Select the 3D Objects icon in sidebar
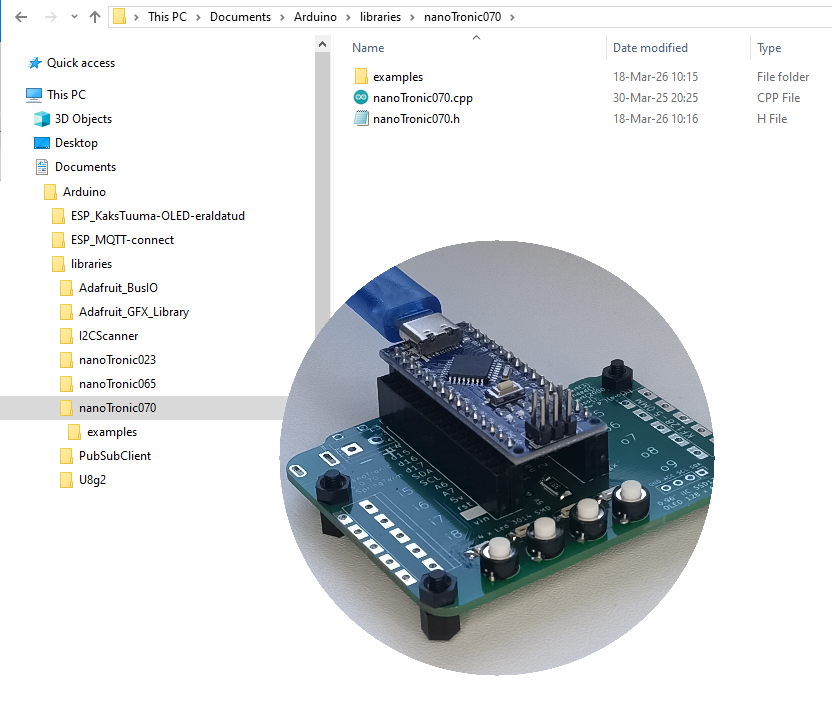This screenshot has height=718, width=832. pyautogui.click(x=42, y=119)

# # # # # # #

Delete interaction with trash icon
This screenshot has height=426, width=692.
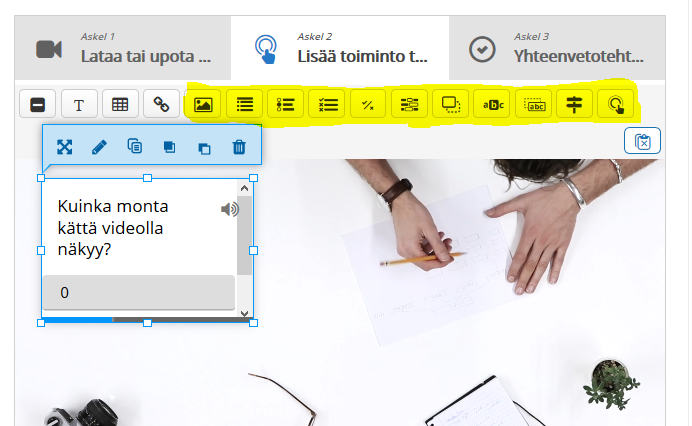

# # # # # # #

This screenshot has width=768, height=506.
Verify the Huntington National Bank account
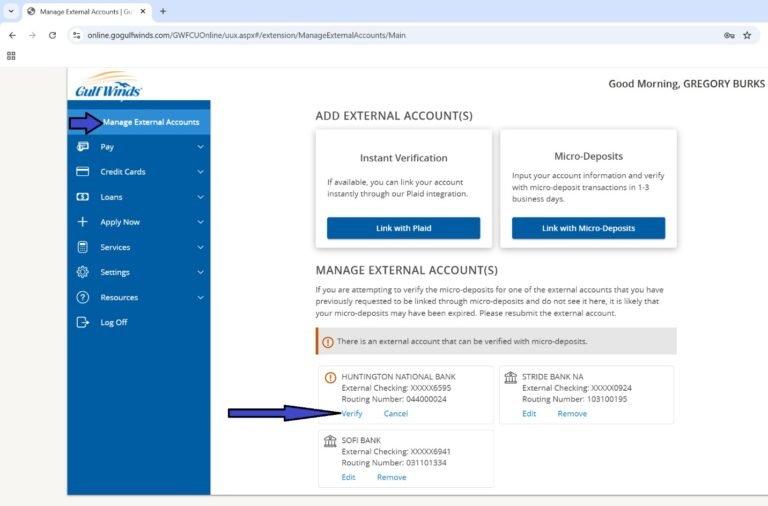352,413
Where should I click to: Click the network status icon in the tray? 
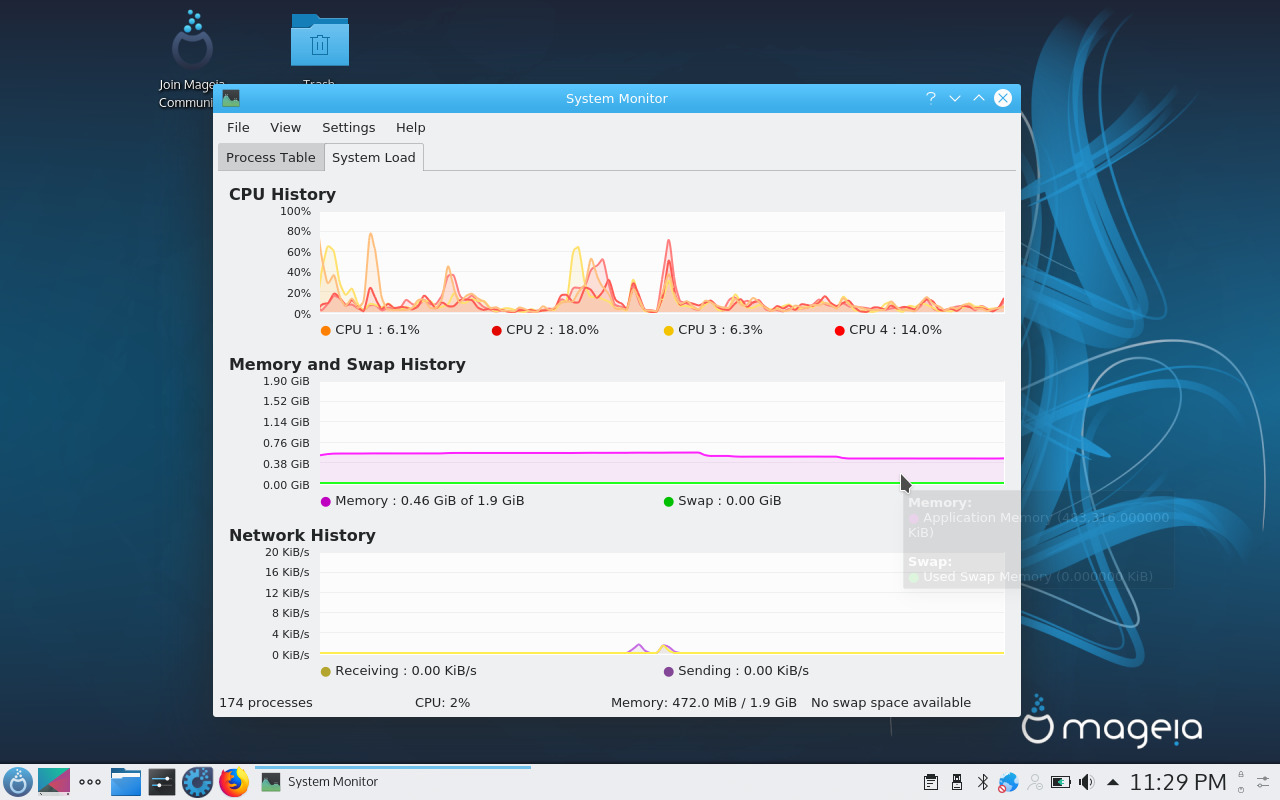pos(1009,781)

# # # # # # #

→ **Exercise aim**
Can you convert the rows in the part that opens with the line containing "This screenshot has width=768, height=506." and closes with the line containing "pos(1009,781)", both lines included, into a two-column CSV with the headers instruction and click? Give one line per row, quote each field, replace line breaks with spaces, and leave the pictures out.

→ **Finished answer**
instruction,click
"This screenshot has width=768, height=506. Verify the Huntington National Bank account","352,413"
"Where should I click to: Click the network status icon in the tray?","pos(1009,781)"